Isole: sviluppo turistico senza sovraffollamento - QdS

Isole: sviluppo turistico senza sovraffollamento

Gaia Perniciaro

Isole: sviluppo turistico senza sovraffollamento

sabato 08 Giugno 2019 - 00:00
Isole: sviluppo turistico senza sovraffollamento

L’Otie, Osservatorio sul turismo per l’economia delle Isole ha presentato il progetto “Alter Eco”. Finanziato dall’Unione europea, intende evitare che troppi turisti giungano in alcune destinazioni, con effetti più negativi che positivi

PALERMO – Come è possibile gestire lo sviluppo turistico in modo sostenibile, portando beneficio ai luoghi e alla popolazione locale evitando il problema del sovraffollamento di alcune destinazioni in alcuni periodo dell’anno?
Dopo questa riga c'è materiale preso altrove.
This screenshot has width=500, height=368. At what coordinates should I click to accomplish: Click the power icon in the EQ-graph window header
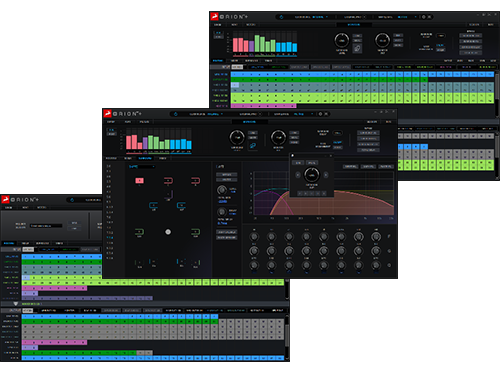tap(175, 114)
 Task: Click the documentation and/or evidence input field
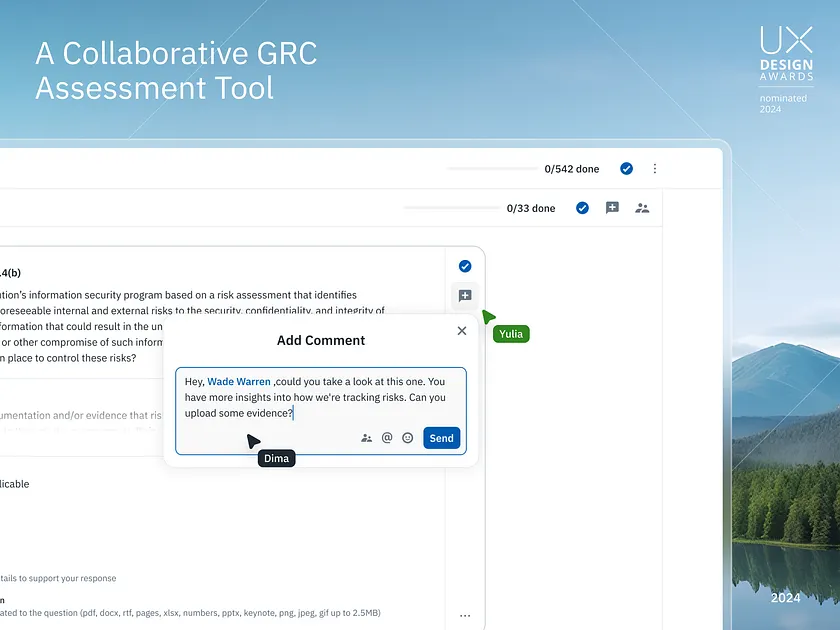click(80, 415)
È a questa domanda che Otie, Osservatorio sul Turismo per l’economia delle Isole, vuole rispondere concretamente, e lo fa attraverso il Progetto Alter Eco “Strategie turistiche alternative per accrescere lo sviluppo sostenibile del turismo in una località attraverso la promozione del concetto di identità mediterranea”, finanziato dall’Unione europea nell’ambito del Programma Interreg Med, di cui le Università di Venezia, Dubrovnik, Genova, Valencia e delle isole greche dell’Egeo, Rodi in particolare, sono partner.

“Per Over-tourism – dichiara Giovanni Ruggieri, Presidente di Otie – intendiamo l’eccessiva concentrazione di turismo o temporalmente o spazialmente. Esso porta più effetti negativi che positivi nel luogo in cui si verifica, quindi occorrono strumenti per riconoscerlo e combatterlo”.

Nato nel 2017 il progetto Alter Eco ha già dato i natali a molti piani strategici interessanti che verranno presentati il prossimo anno a Luglio con una conferenza conclusiva a Valencia.

Tra gli strumenti selezionati e testati per la gestione dell’Over-tourism e la valorizzazione dell’identità mediterranea un software, sviluppato dall’università di Venezia e Otie, attraverso il quale è possibile fare un bilancio tra le volontà degli operatori del turismo e le esigenze della popolazione residente per capire i momenti di eccessivo turismo su cui occorre lavorare in un luogo.

“Pensiamo che la chiave di una buona strategia – aggiunge Ruggieri – passi attraverso il monitoraggio, la programmazione e le tecnologie. Il fenomeno turistico è dannoso nel momento in cui non è controllato, con una buona programmazione delle autorizzazioni portuali e aeree possiamo far sì che i flussi siano concentrati eccessivamente. Abbiamo pensato anche a delle tecnologie per mettere in pratica strategie di Marketing intelligence che scoraggino il turismo in alcuni periodi dell’anno. Principalmente puntiamo allo sviluppo di un turismo sostenibile basandoci sul consolidamento nella mente delle persone di una Identità mediterranea”.

Otie è una realtà che è nata nel 2007 a Palermo per elaborare indagini statistiche e per produrre documenti di ricerca sul turismo nelle isole, utili alla definizione di strategie e piani di marketing.

Le attività dell’Osservatorio si concentrano inoltre sull’aggiornamento della banca dati sul turismo insulare, sulla creazione di un centro di documentazione sulle isole, sull’organizzazione di forum e seminari e sulla partecipazione a progetti europei sulla cooperazione e lo sviluppo sociale. Essa è un’associazione senza scopo di lucro, costituita da istituzioni pubbliche, università, centri di ricerca e altre organizzazioni internazionali di sette Paesi insulari dell’Ue (Italia, Spagna, Francia, Portogallo, Grecia, Malta e Cipro).